Top of EXTRACTED MATERIAL

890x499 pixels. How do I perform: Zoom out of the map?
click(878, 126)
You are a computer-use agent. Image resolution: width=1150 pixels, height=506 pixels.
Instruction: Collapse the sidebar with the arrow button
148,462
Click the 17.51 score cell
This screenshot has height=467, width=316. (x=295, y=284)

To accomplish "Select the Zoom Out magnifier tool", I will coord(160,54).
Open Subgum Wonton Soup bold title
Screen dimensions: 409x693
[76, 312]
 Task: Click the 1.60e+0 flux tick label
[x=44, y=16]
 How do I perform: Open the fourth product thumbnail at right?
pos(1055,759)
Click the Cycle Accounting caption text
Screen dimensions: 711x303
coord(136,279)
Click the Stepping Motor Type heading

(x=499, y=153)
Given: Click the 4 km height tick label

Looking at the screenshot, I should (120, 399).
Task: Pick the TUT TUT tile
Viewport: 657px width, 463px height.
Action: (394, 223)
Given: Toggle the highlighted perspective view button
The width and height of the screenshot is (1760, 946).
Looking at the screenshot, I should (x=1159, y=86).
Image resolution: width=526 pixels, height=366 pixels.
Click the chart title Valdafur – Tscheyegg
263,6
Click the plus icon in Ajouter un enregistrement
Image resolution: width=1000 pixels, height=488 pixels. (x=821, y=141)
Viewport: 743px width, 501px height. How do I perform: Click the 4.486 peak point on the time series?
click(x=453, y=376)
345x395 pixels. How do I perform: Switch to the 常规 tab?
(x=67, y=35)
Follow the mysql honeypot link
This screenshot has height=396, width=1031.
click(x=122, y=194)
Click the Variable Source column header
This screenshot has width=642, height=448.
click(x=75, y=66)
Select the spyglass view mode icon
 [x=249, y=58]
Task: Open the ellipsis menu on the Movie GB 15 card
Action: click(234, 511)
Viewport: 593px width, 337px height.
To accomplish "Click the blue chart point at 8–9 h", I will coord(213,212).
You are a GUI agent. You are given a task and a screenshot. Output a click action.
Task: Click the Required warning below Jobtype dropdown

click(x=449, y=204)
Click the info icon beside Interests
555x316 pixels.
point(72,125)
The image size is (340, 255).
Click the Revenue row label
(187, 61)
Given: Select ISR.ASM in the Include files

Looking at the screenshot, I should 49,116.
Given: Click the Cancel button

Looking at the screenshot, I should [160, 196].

Bottom of EXTRACTED MATERIAL

■ REQUIREMENT
Quote the line that contains "You are a GUI" and each line after it through the end of the data, exactly, leaving out everything else.

■ ANSWER SPACE
You are a GUI agent. You are given a task and a screenshot. Output a click action.
Task: Click the Required warning below Jobtype dropdown

click(x=449, y=204)
Click the info icon beside Interests
555x316 pixels.
point(72,125)
The image size is (340, 255).
Click the Revenue row label
(187, 61)
Given: Select ISR.ASM in the Include files

Looking at the screenshot, I should 49,116.
Given: Click the Cancel button

Looking at the screenshot, I should [160, 196].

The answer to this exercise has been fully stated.